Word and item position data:
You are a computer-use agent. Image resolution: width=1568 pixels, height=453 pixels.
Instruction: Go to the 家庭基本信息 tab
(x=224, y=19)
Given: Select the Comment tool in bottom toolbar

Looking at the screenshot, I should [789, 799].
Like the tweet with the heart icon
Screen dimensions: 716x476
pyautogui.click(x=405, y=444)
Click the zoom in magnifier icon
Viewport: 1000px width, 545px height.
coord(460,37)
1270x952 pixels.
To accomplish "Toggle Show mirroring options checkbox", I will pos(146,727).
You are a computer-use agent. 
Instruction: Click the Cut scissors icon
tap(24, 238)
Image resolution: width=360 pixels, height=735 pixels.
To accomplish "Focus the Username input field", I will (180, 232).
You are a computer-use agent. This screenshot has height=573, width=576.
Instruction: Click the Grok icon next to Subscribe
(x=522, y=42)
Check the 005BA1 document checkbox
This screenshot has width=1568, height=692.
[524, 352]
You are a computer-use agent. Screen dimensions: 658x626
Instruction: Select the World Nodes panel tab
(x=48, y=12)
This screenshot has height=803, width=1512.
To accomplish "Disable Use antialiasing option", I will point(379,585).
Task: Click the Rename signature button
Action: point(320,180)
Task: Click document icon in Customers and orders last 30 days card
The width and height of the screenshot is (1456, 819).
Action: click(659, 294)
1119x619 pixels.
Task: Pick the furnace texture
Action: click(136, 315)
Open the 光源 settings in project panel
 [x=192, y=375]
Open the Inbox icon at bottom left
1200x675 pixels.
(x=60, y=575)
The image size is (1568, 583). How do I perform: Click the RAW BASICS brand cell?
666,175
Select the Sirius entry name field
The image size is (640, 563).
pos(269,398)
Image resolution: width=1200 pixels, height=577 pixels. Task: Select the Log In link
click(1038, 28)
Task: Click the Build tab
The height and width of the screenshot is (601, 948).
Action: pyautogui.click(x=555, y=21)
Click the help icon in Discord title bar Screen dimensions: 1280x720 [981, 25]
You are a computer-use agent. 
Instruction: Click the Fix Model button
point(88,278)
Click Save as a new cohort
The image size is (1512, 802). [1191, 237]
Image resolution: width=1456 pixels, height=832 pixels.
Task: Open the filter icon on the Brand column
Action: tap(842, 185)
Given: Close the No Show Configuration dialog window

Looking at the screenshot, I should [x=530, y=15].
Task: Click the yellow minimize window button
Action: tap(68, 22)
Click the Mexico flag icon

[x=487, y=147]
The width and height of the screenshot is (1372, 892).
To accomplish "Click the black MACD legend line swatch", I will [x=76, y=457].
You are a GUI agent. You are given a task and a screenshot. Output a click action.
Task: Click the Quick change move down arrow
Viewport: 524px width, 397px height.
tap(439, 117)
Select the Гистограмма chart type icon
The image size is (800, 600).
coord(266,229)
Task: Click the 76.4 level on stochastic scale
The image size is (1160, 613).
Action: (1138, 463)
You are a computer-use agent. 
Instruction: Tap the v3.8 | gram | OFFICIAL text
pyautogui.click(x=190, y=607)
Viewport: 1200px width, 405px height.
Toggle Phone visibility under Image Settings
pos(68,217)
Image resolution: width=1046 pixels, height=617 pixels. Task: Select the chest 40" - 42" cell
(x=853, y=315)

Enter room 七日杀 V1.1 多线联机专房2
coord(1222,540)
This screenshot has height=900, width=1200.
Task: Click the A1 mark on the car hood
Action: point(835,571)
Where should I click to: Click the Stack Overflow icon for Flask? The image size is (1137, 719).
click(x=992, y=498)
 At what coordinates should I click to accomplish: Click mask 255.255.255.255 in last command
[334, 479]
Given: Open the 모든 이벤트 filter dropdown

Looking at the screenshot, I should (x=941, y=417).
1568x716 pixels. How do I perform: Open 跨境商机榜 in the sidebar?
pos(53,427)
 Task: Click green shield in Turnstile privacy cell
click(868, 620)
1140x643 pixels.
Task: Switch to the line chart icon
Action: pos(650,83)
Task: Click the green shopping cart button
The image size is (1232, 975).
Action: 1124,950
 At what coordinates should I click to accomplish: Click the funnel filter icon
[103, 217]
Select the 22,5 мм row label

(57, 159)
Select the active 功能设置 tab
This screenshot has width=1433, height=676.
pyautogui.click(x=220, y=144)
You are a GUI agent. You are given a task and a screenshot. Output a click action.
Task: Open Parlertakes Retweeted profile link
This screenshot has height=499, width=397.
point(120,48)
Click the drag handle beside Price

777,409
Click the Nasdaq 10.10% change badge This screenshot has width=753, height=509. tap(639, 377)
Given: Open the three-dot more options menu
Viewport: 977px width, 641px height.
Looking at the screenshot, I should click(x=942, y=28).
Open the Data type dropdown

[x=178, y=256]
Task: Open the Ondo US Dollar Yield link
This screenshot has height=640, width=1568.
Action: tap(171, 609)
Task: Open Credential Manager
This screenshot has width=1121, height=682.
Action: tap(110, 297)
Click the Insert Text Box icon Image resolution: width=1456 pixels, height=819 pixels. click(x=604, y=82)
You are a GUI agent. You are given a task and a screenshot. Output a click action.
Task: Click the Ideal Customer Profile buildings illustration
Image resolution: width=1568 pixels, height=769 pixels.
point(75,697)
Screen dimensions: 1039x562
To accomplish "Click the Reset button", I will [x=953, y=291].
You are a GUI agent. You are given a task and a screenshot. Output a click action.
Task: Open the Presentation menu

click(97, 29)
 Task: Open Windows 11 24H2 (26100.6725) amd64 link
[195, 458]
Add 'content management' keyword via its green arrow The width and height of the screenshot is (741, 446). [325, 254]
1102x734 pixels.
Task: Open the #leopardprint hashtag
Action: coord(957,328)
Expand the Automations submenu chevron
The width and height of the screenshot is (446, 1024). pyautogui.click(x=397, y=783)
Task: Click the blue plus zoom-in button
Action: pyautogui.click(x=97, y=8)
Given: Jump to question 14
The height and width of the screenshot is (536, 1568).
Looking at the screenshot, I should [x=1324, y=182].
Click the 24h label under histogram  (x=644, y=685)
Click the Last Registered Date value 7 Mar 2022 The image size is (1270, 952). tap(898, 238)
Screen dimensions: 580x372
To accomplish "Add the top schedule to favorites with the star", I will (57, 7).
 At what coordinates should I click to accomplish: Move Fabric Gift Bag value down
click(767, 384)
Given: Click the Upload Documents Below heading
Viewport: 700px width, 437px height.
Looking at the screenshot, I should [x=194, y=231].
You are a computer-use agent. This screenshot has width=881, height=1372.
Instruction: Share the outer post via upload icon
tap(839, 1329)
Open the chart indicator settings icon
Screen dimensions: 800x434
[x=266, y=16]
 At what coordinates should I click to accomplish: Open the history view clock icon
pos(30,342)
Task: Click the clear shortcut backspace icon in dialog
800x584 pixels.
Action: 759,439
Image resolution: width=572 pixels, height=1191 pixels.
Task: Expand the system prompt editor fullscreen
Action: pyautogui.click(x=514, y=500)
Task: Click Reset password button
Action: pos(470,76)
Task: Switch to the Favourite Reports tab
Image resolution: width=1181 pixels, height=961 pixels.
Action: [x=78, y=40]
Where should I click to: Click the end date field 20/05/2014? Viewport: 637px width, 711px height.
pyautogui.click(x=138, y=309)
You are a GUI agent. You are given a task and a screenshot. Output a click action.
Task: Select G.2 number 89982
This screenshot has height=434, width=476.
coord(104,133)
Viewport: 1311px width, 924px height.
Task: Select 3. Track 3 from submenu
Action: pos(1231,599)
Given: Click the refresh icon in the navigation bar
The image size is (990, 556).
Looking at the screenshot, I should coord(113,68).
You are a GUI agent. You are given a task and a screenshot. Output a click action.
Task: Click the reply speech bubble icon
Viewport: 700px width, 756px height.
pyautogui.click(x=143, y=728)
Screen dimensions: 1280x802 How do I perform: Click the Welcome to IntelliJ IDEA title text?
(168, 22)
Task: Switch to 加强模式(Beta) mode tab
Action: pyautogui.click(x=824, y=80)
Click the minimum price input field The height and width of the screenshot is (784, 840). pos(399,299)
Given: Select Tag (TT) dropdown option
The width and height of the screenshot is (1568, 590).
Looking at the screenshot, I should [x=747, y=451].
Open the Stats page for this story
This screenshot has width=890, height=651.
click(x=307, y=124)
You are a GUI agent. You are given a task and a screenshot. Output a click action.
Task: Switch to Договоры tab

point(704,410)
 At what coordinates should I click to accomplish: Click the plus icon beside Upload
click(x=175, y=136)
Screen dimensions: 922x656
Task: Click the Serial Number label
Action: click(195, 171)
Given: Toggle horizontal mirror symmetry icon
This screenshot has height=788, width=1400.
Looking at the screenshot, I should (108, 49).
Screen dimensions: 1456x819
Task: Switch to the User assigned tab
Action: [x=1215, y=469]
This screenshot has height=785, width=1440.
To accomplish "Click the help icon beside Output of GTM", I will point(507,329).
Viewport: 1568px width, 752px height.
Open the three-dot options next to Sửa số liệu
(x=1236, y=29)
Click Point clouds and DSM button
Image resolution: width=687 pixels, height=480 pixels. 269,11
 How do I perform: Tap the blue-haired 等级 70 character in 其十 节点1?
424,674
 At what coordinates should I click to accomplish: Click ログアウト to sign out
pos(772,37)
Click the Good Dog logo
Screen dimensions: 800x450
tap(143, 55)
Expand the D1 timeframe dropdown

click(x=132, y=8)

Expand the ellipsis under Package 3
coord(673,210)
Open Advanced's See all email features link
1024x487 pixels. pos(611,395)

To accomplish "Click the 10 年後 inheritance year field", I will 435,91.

## [Your task]
Copy the listing exactly, starting with the line that contains "Screen dimensions: 1280x802" and going on through the line that contains "Click the minimum".

## [Correct output]
Screen dimensions: 1280x802 How do I perform: Click the Welcome to IntelliJ IDEA title text?
(168, 22)
Task: Switch to 加强模式(Beta) mode tab
Action: pyautogui.click(x=824, y=80)
Click the minimum price input field The height and width of the screenshot is (784, 840). pos(399,299)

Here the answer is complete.